Не-тий с беспокойным любопытством наблюдала, как Эратосфен открыл сундук и осторожно извлек маленькую статуэтку Атласа, у которого были согнуты спина и руки, чтобы поднять свою невидимую тяжелую ношу.

— Я вижу надпись на основании. Надпись на греческом языке, — сказала она. — Что там написано?

— Там написано: «Скажите моим друзьям, что я не сделал ничего недостойного в философии. Гермий».

— Что это значит? И кто он такой, этот Гермий?

— Гермий был греком, который учился у Платона с Аристотелем. Он был захвачен персами и подвергнут пыткам. Он произнес эти слова, а потом умер.

— Понимаю. Ты им восхищаешься.

— Очень. Из другого отсека он вытащил шар, который Хор бросил ему на балконе. Он был больше его кулака, и меньше его головы. Он точно поместился на спине титана.

— Что это такое? — прошептала Не-тий.

— Глобус мира. Хор сделал его и отдал мне, когда уходил.

Они оба, молча, изучали его. Было ясно, что она не понимает. Возможно, что это было как раз хорошо. Он не был уверен, что понял. Возможно, было бы лучше, если бы Хор никогда не приходил. Нет, это не так. Ему очень повезло, что пришел Хор.

Но этот шар... артефакт намного опередил свое время.

(Она украдкой бросила тревожный взгляд на его лицо.)

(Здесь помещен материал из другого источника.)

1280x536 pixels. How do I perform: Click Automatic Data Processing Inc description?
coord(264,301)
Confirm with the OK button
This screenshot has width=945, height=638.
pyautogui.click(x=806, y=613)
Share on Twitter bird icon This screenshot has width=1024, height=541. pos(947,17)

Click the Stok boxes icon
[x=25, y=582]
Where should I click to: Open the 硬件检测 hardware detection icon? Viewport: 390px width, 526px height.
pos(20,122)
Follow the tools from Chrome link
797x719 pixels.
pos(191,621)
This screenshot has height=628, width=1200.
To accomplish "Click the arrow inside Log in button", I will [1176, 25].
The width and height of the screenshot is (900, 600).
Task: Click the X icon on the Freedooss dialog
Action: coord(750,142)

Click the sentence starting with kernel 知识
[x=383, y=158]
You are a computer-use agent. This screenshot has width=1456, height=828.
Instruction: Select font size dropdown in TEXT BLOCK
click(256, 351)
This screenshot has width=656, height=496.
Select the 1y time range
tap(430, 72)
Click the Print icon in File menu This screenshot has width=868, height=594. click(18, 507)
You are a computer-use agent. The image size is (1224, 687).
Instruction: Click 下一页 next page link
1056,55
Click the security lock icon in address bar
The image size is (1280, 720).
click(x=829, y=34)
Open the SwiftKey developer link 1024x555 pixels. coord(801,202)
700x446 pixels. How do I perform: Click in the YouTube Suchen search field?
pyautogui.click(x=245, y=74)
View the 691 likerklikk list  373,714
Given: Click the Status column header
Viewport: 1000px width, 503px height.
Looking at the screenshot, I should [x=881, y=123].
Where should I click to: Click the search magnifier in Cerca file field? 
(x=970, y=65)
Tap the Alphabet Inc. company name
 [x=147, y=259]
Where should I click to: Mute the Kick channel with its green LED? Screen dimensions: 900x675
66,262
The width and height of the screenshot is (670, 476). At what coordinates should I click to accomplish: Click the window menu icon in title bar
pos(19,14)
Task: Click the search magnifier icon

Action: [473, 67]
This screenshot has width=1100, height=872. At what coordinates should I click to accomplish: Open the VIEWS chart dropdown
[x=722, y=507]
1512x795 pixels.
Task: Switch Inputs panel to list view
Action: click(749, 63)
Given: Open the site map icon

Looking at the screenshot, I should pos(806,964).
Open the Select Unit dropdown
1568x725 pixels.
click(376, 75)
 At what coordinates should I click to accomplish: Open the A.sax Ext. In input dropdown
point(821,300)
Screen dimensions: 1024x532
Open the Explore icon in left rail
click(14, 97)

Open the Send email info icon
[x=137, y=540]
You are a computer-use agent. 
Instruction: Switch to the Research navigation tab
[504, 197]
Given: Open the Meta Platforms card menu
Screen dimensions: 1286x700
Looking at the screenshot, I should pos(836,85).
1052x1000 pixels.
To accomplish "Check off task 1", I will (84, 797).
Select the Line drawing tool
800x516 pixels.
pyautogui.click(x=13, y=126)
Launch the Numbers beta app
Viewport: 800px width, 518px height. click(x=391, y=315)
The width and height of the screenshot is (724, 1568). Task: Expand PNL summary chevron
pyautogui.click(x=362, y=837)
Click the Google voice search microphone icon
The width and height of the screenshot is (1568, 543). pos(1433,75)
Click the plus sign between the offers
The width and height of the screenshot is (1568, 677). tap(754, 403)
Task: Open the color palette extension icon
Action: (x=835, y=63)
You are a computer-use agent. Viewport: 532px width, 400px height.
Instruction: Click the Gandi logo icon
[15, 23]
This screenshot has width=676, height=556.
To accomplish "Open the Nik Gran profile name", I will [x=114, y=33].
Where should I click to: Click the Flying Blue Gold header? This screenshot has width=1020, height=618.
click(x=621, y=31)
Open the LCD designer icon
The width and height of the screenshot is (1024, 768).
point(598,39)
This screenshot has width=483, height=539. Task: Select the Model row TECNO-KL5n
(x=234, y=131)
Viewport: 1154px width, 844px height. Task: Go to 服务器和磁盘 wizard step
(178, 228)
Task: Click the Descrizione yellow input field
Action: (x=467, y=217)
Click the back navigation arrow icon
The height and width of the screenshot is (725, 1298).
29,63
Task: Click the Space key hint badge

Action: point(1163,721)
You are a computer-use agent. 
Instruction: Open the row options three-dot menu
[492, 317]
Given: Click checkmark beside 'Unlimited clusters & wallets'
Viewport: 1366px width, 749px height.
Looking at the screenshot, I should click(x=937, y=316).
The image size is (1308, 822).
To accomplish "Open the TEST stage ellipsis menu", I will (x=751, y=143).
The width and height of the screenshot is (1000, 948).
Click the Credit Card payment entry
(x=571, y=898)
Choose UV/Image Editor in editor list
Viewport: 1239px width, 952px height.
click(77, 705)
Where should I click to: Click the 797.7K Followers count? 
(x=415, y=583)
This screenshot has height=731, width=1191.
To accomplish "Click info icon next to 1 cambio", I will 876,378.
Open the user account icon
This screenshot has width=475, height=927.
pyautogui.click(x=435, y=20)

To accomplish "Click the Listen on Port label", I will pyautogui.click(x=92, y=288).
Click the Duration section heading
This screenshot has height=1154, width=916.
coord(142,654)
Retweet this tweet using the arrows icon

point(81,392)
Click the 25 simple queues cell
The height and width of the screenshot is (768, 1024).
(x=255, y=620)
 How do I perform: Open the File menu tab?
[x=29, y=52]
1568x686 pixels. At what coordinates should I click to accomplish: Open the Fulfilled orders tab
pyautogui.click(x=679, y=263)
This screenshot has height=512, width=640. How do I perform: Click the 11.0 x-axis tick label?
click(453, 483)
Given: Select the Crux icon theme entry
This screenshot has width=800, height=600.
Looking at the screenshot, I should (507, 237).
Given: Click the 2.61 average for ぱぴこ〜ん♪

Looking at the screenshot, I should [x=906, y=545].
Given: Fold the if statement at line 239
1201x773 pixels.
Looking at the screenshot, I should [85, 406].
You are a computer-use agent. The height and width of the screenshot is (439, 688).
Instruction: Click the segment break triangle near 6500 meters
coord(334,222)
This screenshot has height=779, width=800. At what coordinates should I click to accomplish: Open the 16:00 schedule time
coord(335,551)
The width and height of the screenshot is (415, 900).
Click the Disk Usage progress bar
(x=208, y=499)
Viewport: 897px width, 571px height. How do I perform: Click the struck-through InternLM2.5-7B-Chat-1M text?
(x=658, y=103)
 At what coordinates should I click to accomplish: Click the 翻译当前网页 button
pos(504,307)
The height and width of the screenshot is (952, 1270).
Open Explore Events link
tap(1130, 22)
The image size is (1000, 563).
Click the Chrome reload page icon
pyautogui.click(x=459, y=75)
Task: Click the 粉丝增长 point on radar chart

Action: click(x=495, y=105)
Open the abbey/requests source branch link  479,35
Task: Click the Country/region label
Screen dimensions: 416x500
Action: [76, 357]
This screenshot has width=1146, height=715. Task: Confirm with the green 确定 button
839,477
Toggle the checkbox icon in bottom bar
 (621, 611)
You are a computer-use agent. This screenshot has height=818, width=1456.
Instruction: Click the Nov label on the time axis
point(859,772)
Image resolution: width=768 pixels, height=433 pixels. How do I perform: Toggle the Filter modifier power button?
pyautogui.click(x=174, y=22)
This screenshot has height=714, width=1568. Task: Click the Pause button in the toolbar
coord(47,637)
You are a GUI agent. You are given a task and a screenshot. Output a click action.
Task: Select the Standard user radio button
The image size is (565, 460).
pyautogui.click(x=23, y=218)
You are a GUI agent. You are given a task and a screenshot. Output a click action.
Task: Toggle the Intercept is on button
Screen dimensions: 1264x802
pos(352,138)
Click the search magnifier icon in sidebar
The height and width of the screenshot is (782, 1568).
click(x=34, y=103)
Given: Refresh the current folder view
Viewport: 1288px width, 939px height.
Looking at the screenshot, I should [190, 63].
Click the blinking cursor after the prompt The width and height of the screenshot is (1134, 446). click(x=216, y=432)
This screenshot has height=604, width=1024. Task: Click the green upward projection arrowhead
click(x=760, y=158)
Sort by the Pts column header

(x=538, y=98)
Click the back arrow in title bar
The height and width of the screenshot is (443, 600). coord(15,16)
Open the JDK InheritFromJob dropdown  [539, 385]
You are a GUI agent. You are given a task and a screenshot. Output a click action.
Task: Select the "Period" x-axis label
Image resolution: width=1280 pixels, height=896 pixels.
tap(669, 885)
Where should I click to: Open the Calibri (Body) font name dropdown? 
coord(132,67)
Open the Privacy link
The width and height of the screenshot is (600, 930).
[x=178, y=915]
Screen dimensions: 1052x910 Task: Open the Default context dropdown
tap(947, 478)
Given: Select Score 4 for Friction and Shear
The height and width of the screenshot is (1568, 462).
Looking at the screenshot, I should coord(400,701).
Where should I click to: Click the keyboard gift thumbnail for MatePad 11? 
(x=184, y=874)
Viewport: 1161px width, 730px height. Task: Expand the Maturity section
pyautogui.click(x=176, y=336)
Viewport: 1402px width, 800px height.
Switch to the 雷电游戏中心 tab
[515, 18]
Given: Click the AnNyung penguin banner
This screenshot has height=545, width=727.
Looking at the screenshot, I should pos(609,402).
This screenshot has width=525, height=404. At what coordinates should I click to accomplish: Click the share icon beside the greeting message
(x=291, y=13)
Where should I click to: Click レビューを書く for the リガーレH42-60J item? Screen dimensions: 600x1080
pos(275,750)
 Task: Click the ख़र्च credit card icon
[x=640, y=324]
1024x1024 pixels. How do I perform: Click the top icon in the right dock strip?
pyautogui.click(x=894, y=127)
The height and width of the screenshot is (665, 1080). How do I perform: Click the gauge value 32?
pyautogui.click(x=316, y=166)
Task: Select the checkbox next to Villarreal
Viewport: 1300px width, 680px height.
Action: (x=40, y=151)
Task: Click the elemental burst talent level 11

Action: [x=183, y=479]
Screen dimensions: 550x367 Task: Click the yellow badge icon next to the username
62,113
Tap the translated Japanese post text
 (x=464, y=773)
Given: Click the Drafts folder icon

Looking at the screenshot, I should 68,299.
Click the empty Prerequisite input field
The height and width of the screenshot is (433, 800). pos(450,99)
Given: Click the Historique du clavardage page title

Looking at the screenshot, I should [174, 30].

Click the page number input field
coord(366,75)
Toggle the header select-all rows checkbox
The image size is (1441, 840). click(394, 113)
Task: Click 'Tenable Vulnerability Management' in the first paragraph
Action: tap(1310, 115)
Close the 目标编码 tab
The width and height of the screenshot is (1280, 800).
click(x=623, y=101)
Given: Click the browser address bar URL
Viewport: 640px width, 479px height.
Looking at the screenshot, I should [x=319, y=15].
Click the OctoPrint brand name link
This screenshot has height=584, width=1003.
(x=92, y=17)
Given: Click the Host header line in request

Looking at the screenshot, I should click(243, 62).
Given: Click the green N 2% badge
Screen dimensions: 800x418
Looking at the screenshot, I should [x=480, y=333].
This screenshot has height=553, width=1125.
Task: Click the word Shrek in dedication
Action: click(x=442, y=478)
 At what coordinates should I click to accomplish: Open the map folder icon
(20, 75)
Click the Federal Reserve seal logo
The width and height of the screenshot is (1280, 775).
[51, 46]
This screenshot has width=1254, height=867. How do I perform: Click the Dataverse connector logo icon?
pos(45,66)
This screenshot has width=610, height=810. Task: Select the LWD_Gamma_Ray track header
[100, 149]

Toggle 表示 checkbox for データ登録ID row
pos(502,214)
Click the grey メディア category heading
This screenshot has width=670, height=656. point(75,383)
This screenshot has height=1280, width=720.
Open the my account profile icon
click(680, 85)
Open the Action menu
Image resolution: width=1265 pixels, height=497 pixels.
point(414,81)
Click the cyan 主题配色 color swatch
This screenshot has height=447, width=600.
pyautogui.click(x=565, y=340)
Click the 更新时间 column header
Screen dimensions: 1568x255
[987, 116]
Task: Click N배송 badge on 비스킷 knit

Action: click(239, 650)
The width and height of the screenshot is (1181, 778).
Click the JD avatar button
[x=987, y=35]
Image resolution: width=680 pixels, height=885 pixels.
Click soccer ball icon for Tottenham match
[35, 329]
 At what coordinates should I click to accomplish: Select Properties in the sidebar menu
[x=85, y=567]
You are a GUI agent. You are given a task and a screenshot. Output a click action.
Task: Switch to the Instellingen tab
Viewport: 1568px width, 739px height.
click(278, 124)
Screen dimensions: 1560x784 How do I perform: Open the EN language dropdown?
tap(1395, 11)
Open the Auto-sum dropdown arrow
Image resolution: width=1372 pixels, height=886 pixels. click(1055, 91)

— «Моя великая карта мира», — думал он, — «над которой я трудился столько лет... по сравнению с этой она почти ничто. Раскрытое пространство величиной 80 градусов из 360. Мы даже не поцарапали поверхность. Большая часть мира все еще там, неизвестная, неоткрытая. Кто первым ее откроет? Хотел бы я быть великим морским капитаном. Я бы взял дюжину кораблей. Я бы поплыл дальше — через Геркулесовы столбы. Прямо на Запад. В Западное полушарие. И там бы увидел эти два великих континента. Как их обойти? Может быть, существует северо-западный проход через северное полярное море? Или вокруг южной оконечности южного огромного материка? А дальше — полное кругосветное плавание».

Он вздохнул. — «Только не при моей жизни. Может быть, и не через сто лет. А может, и не через тысячу. Но, в конце концов, корабли отправятся на эту новую землю. И что они там найдут? Города? Дикарей? Странных животных и растений? Ничего нельзя сказать точно».